La croûte terrestre est en effet constituée de plusieurs grandes plaques qui évoluent les unes par rapport aux autres : certaines s'écartent (phénomène de divergence), d'autres se rapprochent (phénomène de convergence), et d'autres coulissent. Dans le bassin méditerranéen, les plaques Afrique et Europe se rapprochent l’une de l’autre, suivant une direction Nord-Sud. La vitesse moyenne de convergence de ces plaques est actuellement de l'ordre de 0,5 à 1 cm/an en Méditerranée occidentale, alors qu'elle atteindrait près de 3 cm/an dans la partie est. La sismicité de la région se répartit également autour de plaques plus modestes, celles de l’Anatolie, Égée et Arabie, responsables de la déformation du sol sur des bandes de plusieurs centaines de kilomètres.

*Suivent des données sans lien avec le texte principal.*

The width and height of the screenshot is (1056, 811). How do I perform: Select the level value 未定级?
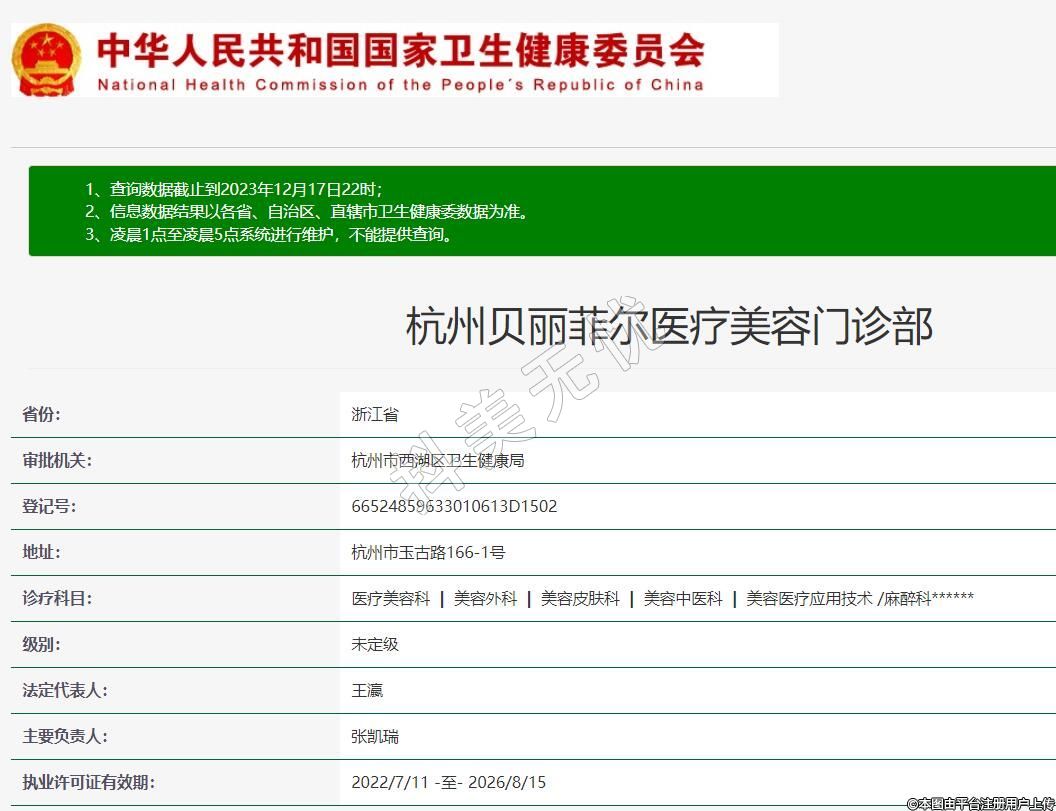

Cette activité tectonique se traduit sous la forme de séismes, générateurs parfois de tsunamis ou d'éruptions volcaniques. Schématiquement, pour les tremblements de terre, le scénario est le suivant : alors qu'en profondeur les plaques se déplacent régulièrement, dans la partie supérieure de la croûte terrestre (30 premiers km), ce mouvement n'est pas continu. Les failles peuvent rester bloquées durant de longues périodes, tandis qu'en profondeur le mouvement régulier des plaques (convergence ou divergence) se poursuit. La région de la faille bloquée se déforme progressivement en accumulant de l'énergie, jusqu'à céder brutalement : c'est le tremblement de terre. Les contraintes tectoniques se relâchent, la faille est à nouveau bloquée, et le cycle sismique recommence dès ce moment-là. On comprend donc qu'une faille qui a produit un séisme en produira d'autres. Par ailleurs, on sait que les séismes destructeurs, de magnitude supérieure à 6, ne se produisent que sur de grandes failles.

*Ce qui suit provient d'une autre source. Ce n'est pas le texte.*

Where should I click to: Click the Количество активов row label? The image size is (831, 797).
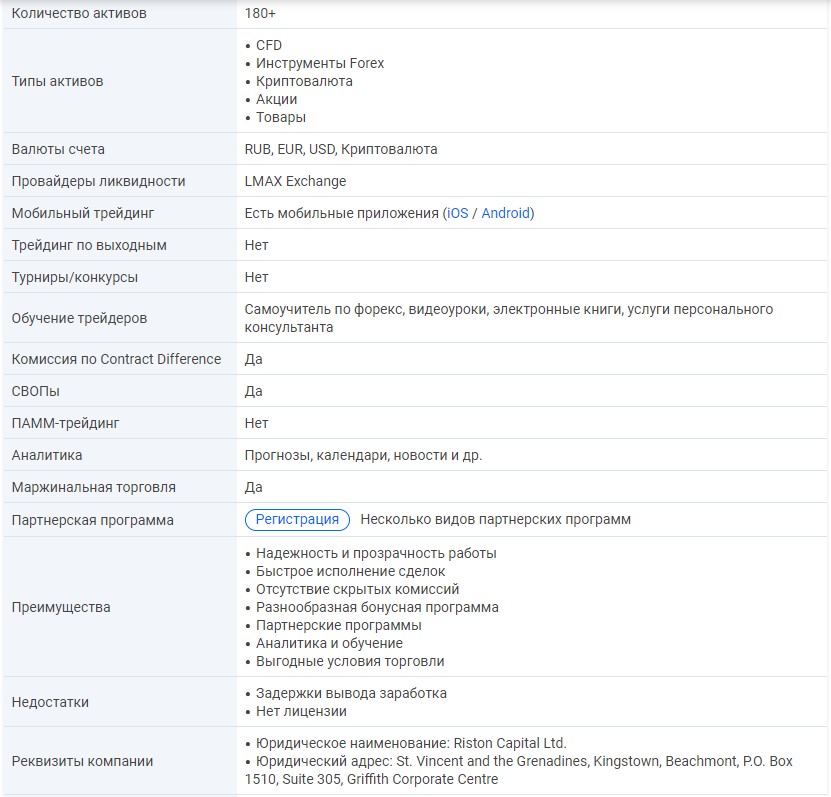[x=79, y=13]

Animation mouvement des plaques tectoniquesAnimation montrant trois types de mouvements des plaques : écartement (mouvement divergent), rapprochement (mouvement convergent), coulissement (mouvement transformant).
© Fondation SEED
Le principal danger qui inquiète l'Europe se situe en Grèce, en Turquie et en Italie. Les sismologues observent l’accumulation des contraintes dans la section de la faille nord anatolienne située au sud de la ville d’Istanbul, mégalopole de dix millions d'habitants, ce qui provoquera probablement dans les trente prochaines années un séisme aux conséquences potentiellement catastrophiques. Qu'en est-il du reste de l’Europe ? Le calme relatif est-il trompeur ? Certaines régions, qui ont connu dans l’histoire des tremblements de terre violents, doivent être considérées comme potentiellement actives. C’est le cas de la Côte d’Azur en France : depuis 800 ans, des séismes notables ont été ressentis dans la région niçoise, certains ayant provoqué d'importants dégâts, comme ceux de juillet 1564 et de février 1887. Ce dernier, dont l'épicentre était localisé au large de San Remo, produisit une secousse de plus de 30 secondes, le décès de plus de 600 personnes entre Gênes et Nice, ainsi que des dégâts considérables dans les villes côtières et les villages de l’arrière-pays.

Dans cette zone française à sismicité modérée, la fenêtre d’observation est toutefois très courte par rapport à l’échelle des phénomènes tectoniques qui contrôlent l’occurrence des séismes. Avec seulement 50 ans de sismicité instrumentale et des informations sur les principaux séismes des mille dernières années en France, comment caractériser finement l'éventualité d’un séisme destructeur ? Quelle est sa période de retour ? 1 000 ans ? 10 000 ans ? C’est cette inadéquation de l’échelle de temps humaine avec celle de phénomènes géologiques qui rend si difficile l’évaluation de l’aléa sismique. "La vulnérabilité de l'Europe n’est pas négligeable : en raison de la densité de concentration des populations et des infrastructures, ainsi que de l’application pas toujours rigoureuse des normes parasismiques dans certaines régions, dues à l'absence de souvenirs récents de séismes", commente Rémy Bossu.